**Required work:**
A – In the bathroom-policy discussion, condense the paragraph that begins "The problem with treating bathroom breaks" into a short list of its main points.
B – Turn the stretch of the records from the line containing "Open the Item" through the line containing "Click the AI" into a numbered list. Leave out blank lines.

***** Source text

No one is advocating denying a child the right to use the bathroom when they need to actually use the toilet. Some of us seem to realize that children sometimes use the restroom for other reasons and accept that teachers need to regulate that aspect of it.

I think it is also important for schools to teach children to plan/think ahead in lots of areas, be that taking the book you need for homework home or using the restroom during recess so you don't have to leave class to do it. Its not like schools expect children to sit at their desks for 7 hours and never need to urinate. There are times provided for using the restroom and I think its important for kids to learn to do things like visit the restroom before they run out to play. And I have no problem rewarding students for taking that initiative.
post #32 of 63
Quote:
Originally Posted by Evan&Anna's_Mom View Post
No one is advocating denying a child the right to use the bathroom when they need to actually use the toilet. Some of us seem to realize that children sometimes use the restroom for other reasons and accept that teachers need to regulate that aspect of it.

I think it is also important for schools to teach children to plan/think ahead in lots of areas, be that taking the book you need for homework home or using the restroom during recess so you don't have to leave class to do it. Its not like schools expect children to sit at their desks for 7 hours and never need to urinate. There are times provided for using the restroom and I think its important for kids to learn to do things like visit the restroom before they run out to play. And I have no problem rewarding students for taking that initiative.
Well I taught in a school for three years, and the vast majority of kids were just fine using the bathroom responsibly.

The ODD time kids were starting to try to conference in there or getting obsessed, it just took a quiet word with them (asking if there was a problem) to sort it out, or a reminder to the class. It's really not like there are hoards of kids rushing there. (Even when the "paper towel balls on the ceiling" phase hits, usually during a recess.)

The problem with treating bathroom breaks like they can always be planned is that... they can't always be planned and it can be extremely humiliating. Kids' bladders develop at different times, they may be drinking more one day... it's not really all that planable for all kids.

The idea that not going to the bathroom is "currency" for treats and stuff is just a little crazy to me for reasons people have already expressed.

I'm glad it was just a substitute teacher, but I think I would probably mention it to the principal.
post #33 of 63
2 tips to staying healthy:

Wash your hands and drink lots of water.
Just don't wash your hands in the bathroom and just be sure the water does not have to ever escape your body ;-)

Again, just throwing a little humor into this. I will reply to specific posts, but right now- heading out to dinner to celebrate a new president. ::
post #34 of 63
That's completely insane. If you have to go, you go. End of story. That's how it is in all the schools here.
post #35 of 63
Here, too. My kid's kindergarten classroom has the bathroom right inside, which I like---no potential to wander the halls, etc.
post #36 of 63
Quote:
Originally Posted by 2lil'monkeys View Post

Here's my bathroom policy (I teach 2nd grade) - students are given 2 bathroom sticks (popscicle sticks with their numbers on them) on Mondays. If they have both bathroom sticks on Friday, they get two raffle tickets. If they have one, they get one raffle ticket. If they have none, no raffle tickets. We have a raffle drawing at our school once a week for little things like pencils. The kids LOVE raffle tickets!

**********
***** Task input

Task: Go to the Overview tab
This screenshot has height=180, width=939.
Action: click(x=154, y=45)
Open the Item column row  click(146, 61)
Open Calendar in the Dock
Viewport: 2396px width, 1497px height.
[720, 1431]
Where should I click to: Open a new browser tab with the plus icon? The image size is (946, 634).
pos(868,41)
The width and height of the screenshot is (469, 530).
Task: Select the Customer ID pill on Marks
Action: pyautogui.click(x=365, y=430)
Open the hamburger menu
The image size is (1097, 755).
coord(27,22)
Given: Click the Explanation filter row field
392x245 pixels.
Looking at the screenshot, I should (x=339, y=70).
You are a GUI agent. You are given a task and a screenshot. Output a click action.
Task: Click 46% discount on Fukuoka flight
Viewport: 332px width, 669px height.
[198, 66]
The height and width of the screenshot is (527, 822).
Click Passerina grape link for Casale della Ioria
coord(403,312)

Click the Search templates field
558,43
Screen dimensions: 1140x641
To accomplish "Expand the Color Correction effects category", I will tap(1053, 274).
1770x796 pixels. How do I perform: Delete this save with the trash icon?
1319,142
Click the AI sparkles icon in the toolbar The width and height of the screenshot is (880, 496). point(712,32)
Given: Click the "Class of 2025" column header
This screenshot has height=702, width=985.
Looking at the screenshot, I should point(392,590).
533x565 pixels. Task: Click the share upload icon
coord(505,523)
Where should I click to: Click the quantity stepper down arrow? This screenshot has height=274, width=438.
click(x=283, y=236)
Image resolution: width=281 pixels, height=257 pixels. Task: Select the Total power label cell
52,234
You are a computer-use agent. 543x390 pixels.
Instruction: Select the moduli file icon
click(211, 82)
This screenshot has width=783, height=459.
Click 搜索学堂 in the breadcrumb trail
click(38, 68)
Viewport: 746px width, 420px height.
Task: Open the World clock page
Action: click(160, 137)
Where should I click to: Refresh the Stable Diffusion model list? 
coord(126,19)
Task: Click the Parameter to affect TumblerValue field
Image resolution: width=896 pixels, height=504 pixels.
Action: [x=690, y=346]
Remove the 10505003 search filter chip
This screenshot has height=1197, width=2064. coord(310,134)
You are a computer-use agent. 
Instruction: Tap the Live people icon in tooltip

**********

**Solved tasks:**
A –
- Bathroom breaks can't always be planned.
- Treating them as if they can may be extremely humiliating.
- Kids' bladders develop at different times.
- Kids may drink more on some days.
- So planning bathroom trips isn't workable for all kids.

B –
1. Open the Item column row  click(146, 61)
2. Open Calendar in the Dock
3. Viewport: 2396px width, 1497px height.
4. [720, 1431]
5. Where should I click to: Open a new browser tab with the plus icon? The image size is (946, 634).
6. pos(868,41)
7. The width and height of the screenshot is (469, 530).
8. Task: Select the Customer ID pill on Marks
9. Action: pyautogui.click(x=365, y=430)
10. Open the hamburger menu
11. The image size is (1097, 755).
12. coord(27,22)
13. Given: Click the Explanation filter row field
14. 392x245 pixels.
15. Looking at the screenshot, I should (x=339, y=70).
16. You are a GUI agent. You are given a task and a screenshot. Output a click action.
17. Task: Click 46% discount on Fukuoka flight
18. Viewport: 332px width, 669px height.
19. [198, 66]
20. The height and width of the screenshot is (527, 822).
21. Click Passerina grape link for Casale della Ioria
22. coord(403,312)
23. Click the Search templates field
24. 558,43
25. Screen dimensions: 1140x641
26. To accomplish "Expand the Color Correction effects category", I will tap(1053, 274).
27. 1770x796 pixels. How do I perform: Delete this save with the trash icon?
28. 1319,142
29. Click the AI sparkles icon in the toolbar The width and height of the screenshot is (880, 496). point(712,32)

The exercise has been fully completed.